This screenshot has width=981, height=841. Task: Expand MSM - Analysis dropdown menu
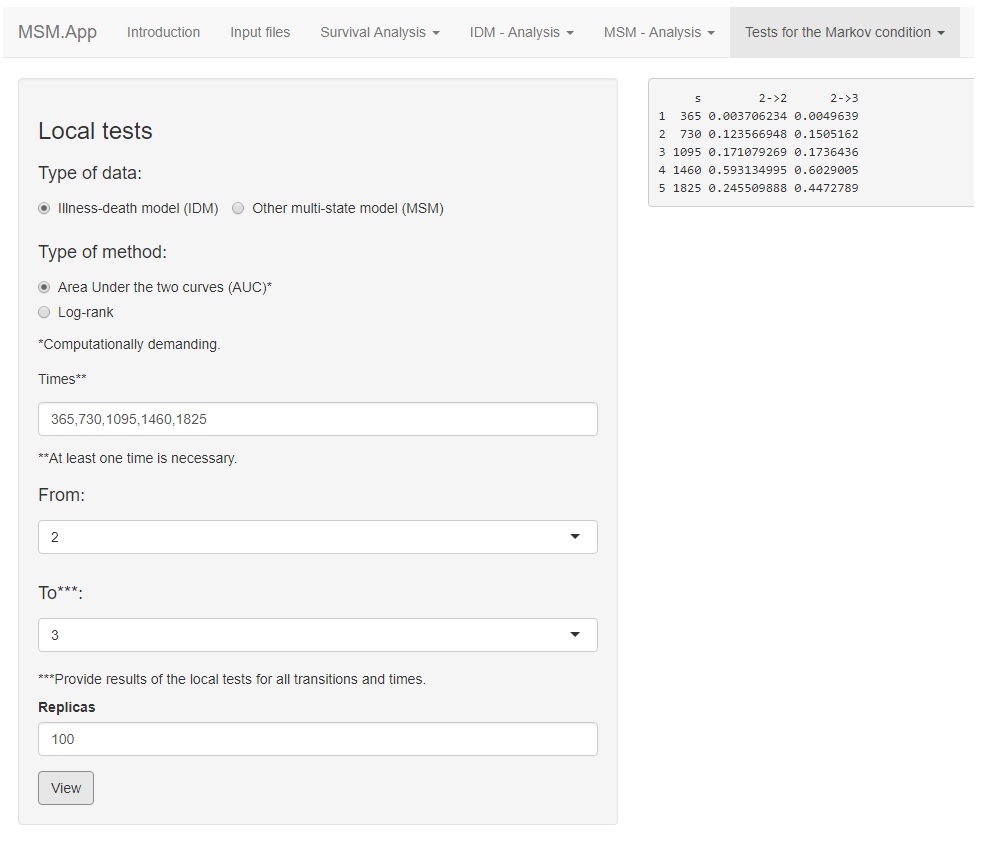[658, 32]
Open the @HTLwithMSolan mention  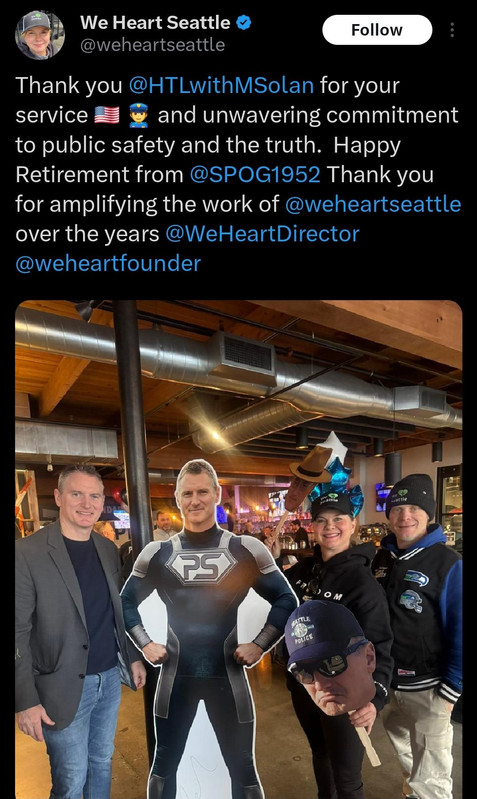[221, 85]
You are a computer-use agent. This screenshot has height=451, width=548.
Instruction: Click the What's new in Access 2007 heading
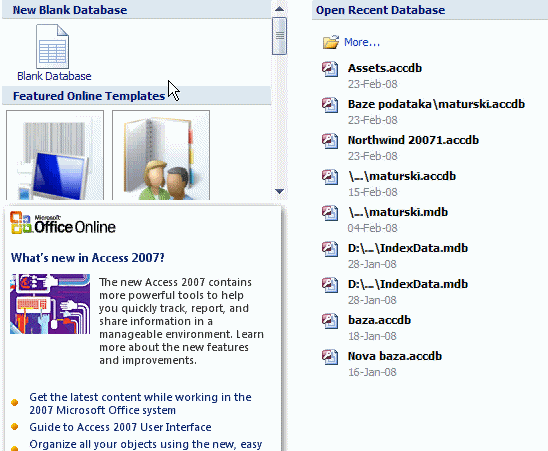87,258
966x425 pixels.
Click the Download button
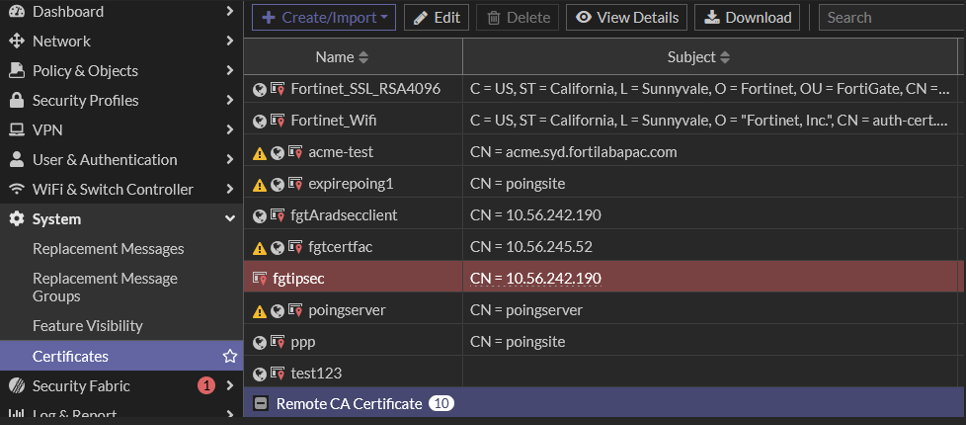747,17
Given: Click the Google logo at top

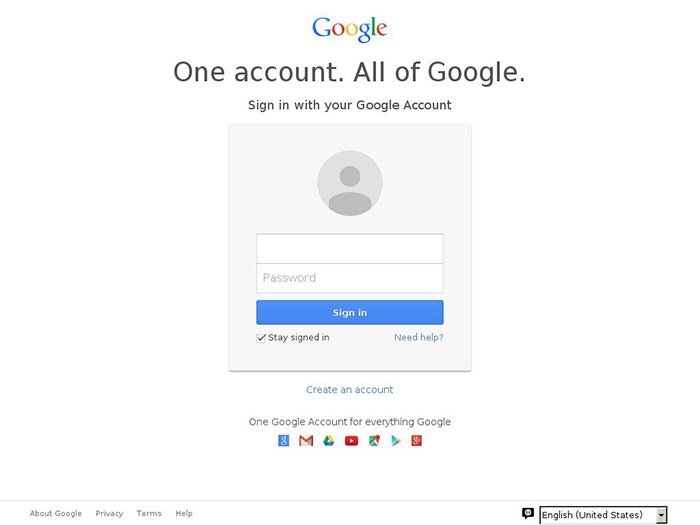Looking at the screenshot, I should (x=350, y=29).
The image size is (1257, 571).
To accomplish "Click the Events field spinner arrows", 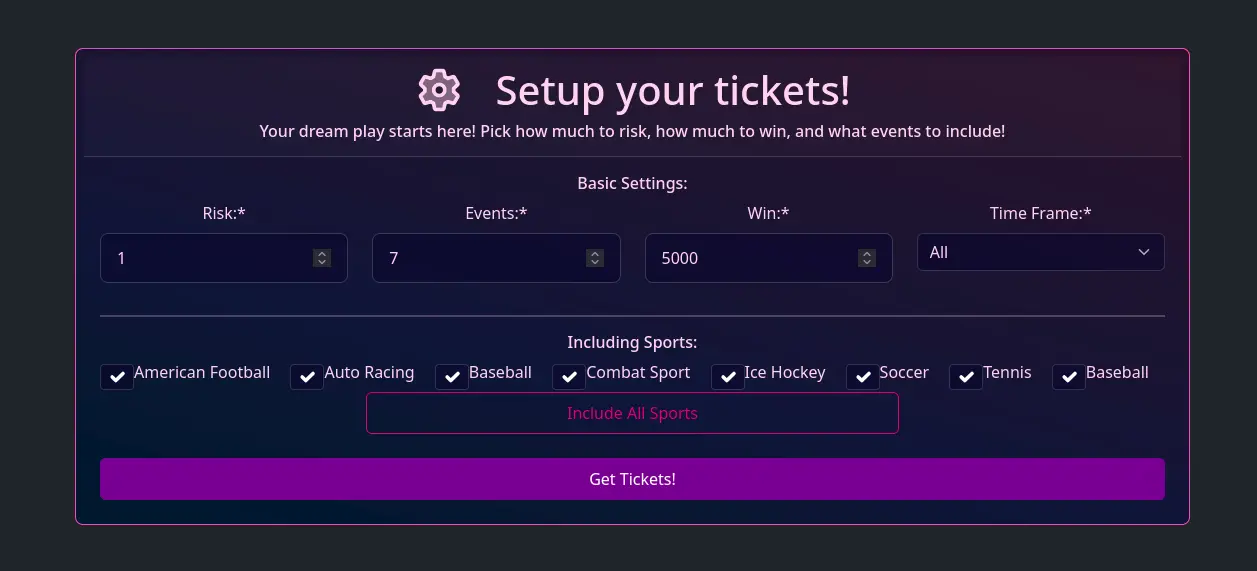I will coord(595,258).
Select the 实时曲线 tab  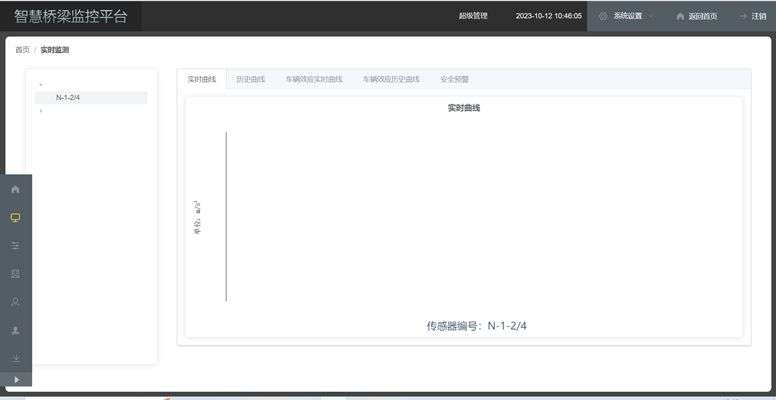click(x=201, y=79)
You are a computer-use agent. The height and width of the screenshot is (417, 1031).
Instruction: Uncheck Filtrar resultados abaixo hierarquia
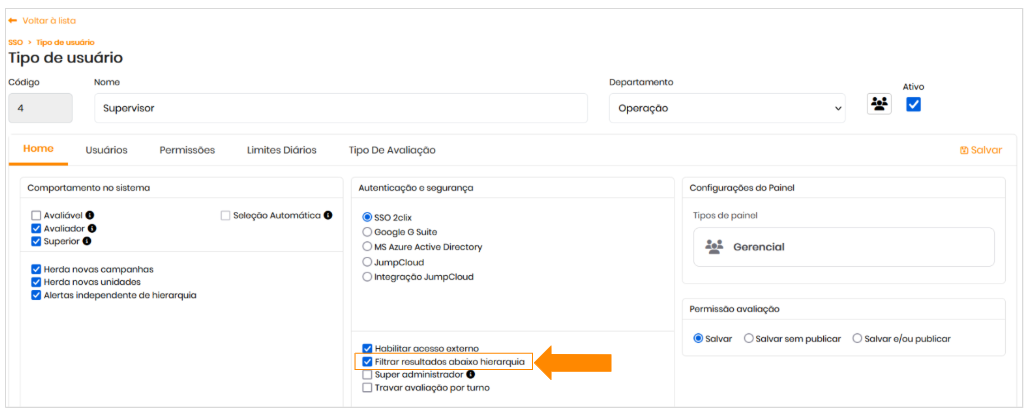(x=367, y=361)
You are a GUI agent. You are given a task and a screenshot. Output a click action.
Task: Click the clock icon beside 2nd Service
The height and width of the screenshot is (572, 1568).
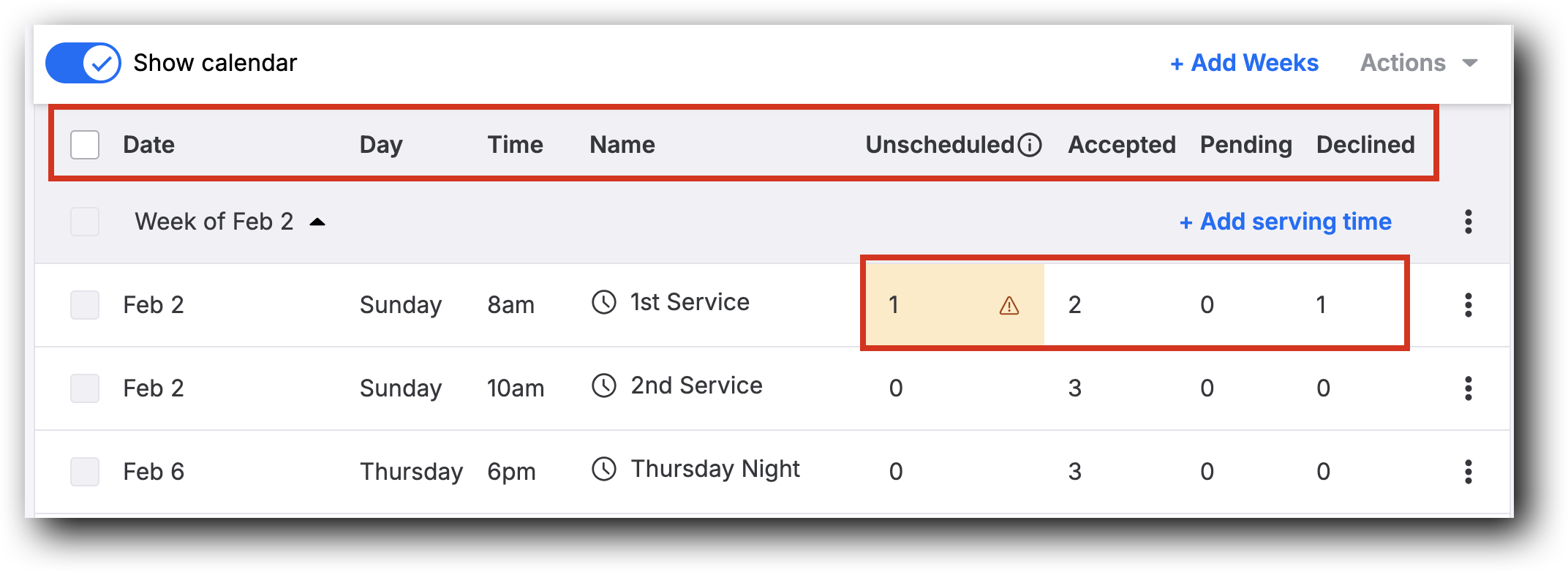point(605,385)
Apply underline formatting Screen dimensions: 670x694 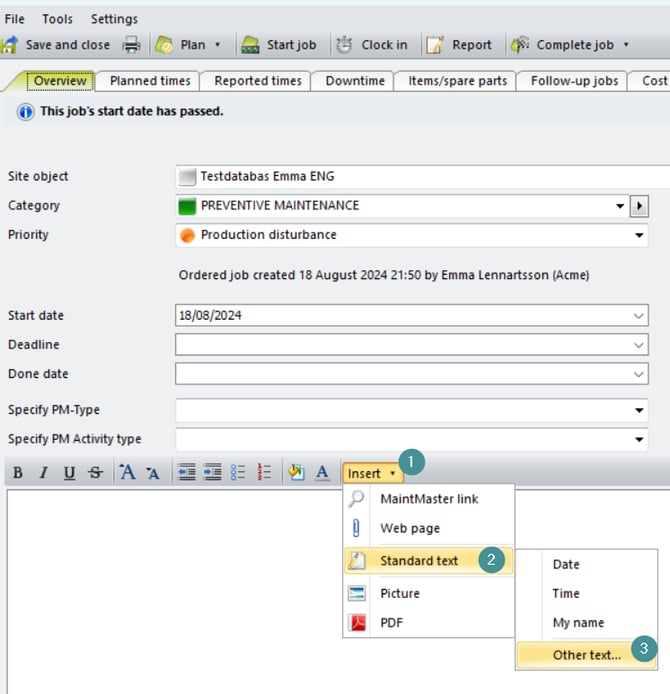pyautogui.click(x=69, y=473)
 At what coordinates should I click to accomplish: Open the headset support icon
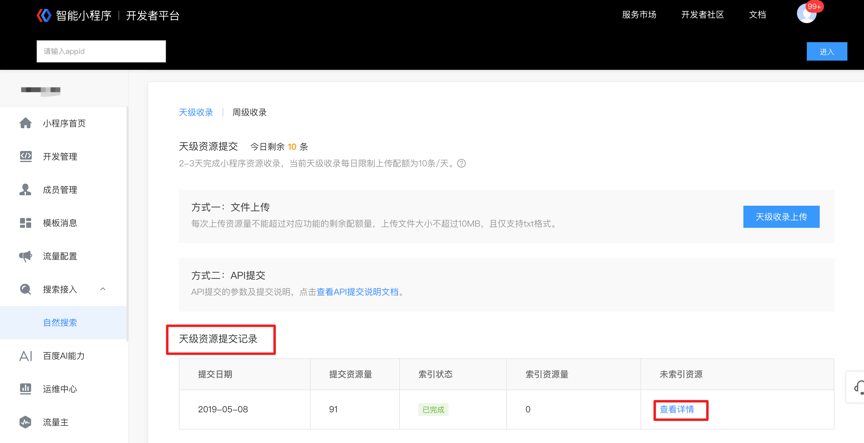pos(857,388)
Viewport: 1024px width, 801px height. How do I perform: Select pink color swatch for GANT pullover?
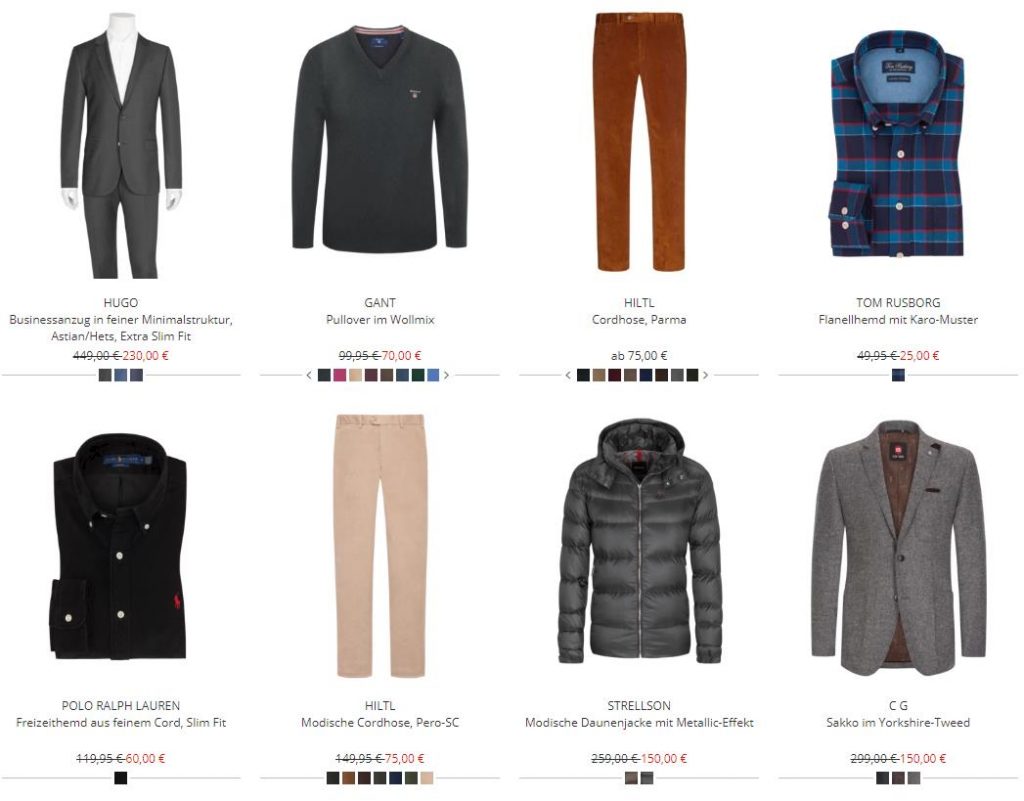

◆ PROBLEM REQUIREMENTS ◆
The lines in the entries above that carry the word "computer" must be copied.

◆ OUTPUT OF THE TASK ◆
You are a computer-use agent. This screenshot has height=451, width=548.
You are a computer-use agent. The height and width of the screenshot is (417, 1031).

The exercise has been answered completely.